Genies und Universalkünstler vergangener Zeiten ließen und lassen keinen Zweifel offen, dass sie sich ihre Bezeichnung als Künstler redlich verdienten. Heutzutage wird die offensichtliche handwerkliche Leistung des Künstlers teilweise in Frage gestellt.
Spätestens seit der aus den 1970er Jahren überlieferten Geschichte von der unabsichtlichen Zerstörung eines Beuys-Kunstwerks durch zwei Frauen, die es einfach für eine verschmutzte Badewanne gehalten hatten und diese dann reinigten, fragt man sich beim Betrachten von Kunst so manches Mal: Wer ist denn nun der Künstler – ich oder der Produzent?
Die Interpretationsleistung ist vielfach zu einem Teil des künstlerischen Prozesses geworden. Und das hat schon viel vom eigentlichen Kunstbegriff im Sinne des Gegensatzes zur Natur. Der Mensch erschafft Dinge und Situationen, und wenn diese anderen Menschen eine Bedeutung vermitteln, werden sie zu Kunst. In diesem Sinne muss Kunst nicht unbedingt schön und nicht einmal schwierig in ihrer Herstellung sein.

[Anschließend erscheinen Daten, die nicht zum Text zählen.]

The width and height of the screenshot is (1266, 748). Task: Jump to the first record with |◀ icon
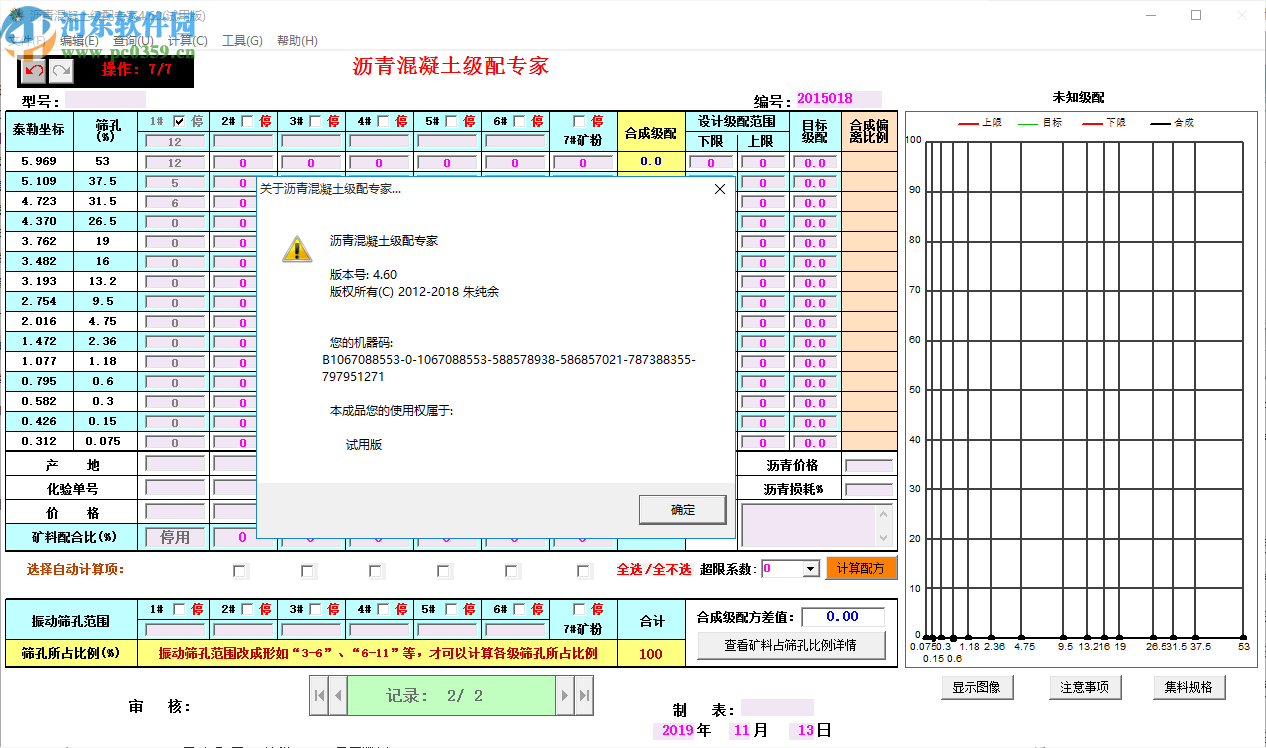pyautogui.click(x=318, y=695)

Die meisten von uns empfinden bei einem Museumsbesuch oder während eines Theaterstücks nicht ununterbrochen Freude und Wohlbefinden. Langeweile, Unverständnis und sogar Widerwillen sind Teil der Bandbreite an Reaktionen, die Kunst bei uns auslöst – und auslösen darf.
Dabei spielen sich unterschiedliche Szenarien im Körper ab, Hormone werden ausgeschüttet, kombiniert oder zurückgehalten, Erinnerungen geweckt oder die Fantasie angeregt.

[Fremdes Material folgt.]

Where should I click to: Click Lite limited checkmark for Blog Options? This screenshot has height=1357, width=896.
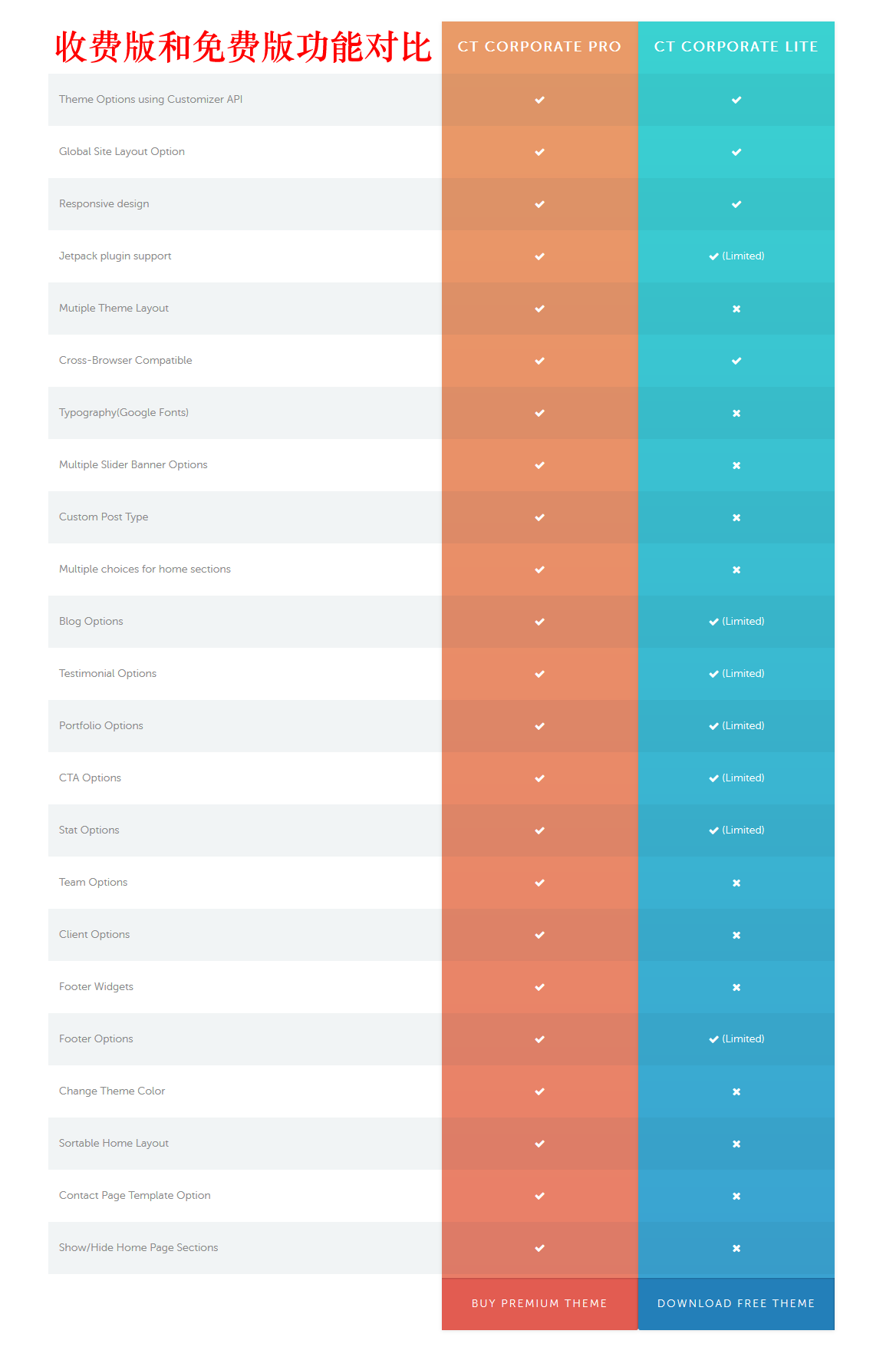click(736, 622)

Die Erinnerung beziehungsweise die Erfahrung spielt bei der Wahrnehmung von Kunst sowieso eine große Rolle. “Der Mensch liebt, was er kennt”, so lässt es sich kurz zusammenfassen. Genauso können wir Kunst nur erleben, wenn wir das Abgebildete kennen oder zumindest Bekanntem zuordnen können.
Die Bewertung, ob wir das Kunstwerk nun als schön oder hässlich, gelungen oder missraten, begeisternd oder abstoßend wahrnehmen, liegt bei uns. Aber das macht Kunst am Ende auch irgendwie aus.